**Work to complete**
Beginning with the line that mentions "Call 1-800-206-3715 (64, 1849)", reproduce every line through the last line of the entries, exactly, and only those.

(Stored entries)
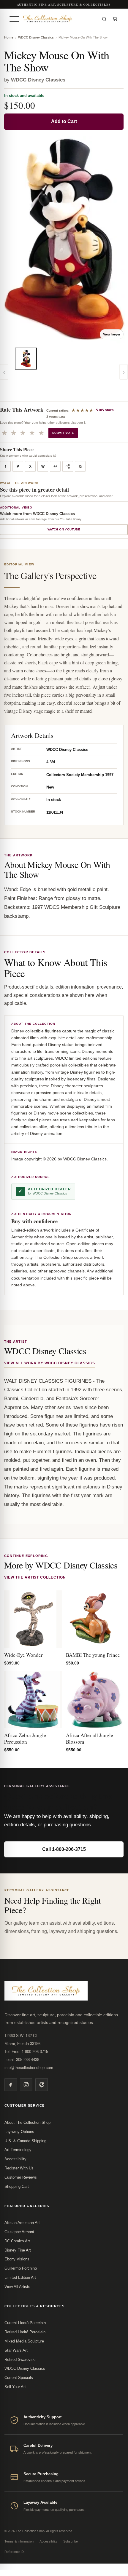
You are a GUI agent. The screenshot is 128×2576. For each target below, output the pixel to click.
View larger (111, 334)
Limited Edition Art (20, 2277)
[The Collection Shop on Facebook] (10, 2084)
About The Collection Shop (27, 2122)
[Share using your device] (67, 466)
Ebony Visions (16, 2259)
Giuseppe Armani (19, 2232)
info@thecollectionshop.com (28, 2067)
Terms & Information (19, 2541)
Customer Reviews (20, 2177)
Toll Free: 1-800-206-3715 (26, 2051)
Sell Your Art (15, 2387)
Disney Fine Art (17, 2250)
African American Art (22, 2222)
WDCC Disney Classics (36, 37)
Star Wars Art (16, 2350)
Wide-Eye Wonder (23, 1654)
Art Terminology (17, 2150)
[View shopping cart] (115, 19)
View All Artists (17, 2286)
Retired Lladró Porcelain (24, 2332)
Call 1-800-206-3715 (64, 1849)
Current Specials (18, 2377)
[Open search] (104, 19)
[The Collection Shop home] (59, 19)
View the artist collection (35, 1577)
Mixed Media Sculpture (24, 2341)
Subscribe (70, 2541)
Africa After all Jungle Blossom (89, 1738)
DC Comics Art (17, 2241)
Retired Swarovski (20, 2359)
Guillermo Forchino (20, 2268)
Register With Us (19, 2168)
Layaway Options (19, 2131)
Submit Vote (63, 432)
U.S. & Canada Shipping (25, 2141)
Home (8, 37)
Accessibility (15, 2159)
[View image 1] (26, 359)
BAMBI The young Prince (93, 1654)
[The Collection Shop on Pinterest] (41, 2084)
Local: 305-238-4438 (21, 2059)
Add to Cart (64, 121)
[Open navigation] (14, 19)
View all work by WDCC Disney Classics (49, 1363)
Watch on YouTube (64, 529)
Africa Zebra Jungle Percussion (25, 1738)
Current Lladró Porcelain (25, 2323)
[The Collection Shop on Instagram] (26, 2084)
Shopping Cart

**Response**
Call 1-800-206-3715 (64, 1849)
Current Specials (18, 2377)
[Open search] (104, 19)
[The Collection Shop home] (59, 19)
View the artist collection (35, 1577)
Mixed Media Sculpture (24, 2341)
Subscribe (70, 2541)
Africa After all Jungle Blossom (89, 1738)
DC Comics Art (17, 2241)
Retired Swarovski (20, 2359)
Guillermo Forchino (20, 2268)
Register With Us (19, 2168)
Layaway Options (19, 2131)
Submit Vote (63, 432)
U.S. & Canada Shipping (25, 2141)
Home (8, 37)
Accessibility (15, 2159)
[View image 1] (26, 359)
BAMBI The young Prince (93, 1654)
[The Collection Shop on Pinterest] (41, 2084)
Local: 305-238-4438 (21, 2059)
Add to Cart (64, 121)
[Open navigation] (14, 19)
View all work by WDCC Disney Classics (49, 1363)
Watch on YouTube (64, 529)
Africa Zebra Jungle Percussion (25, 1738)
Current Lladró Porcelain (25, 2323)
[The Collection Shop on Instagram] (26, 2084)
Shopping Cart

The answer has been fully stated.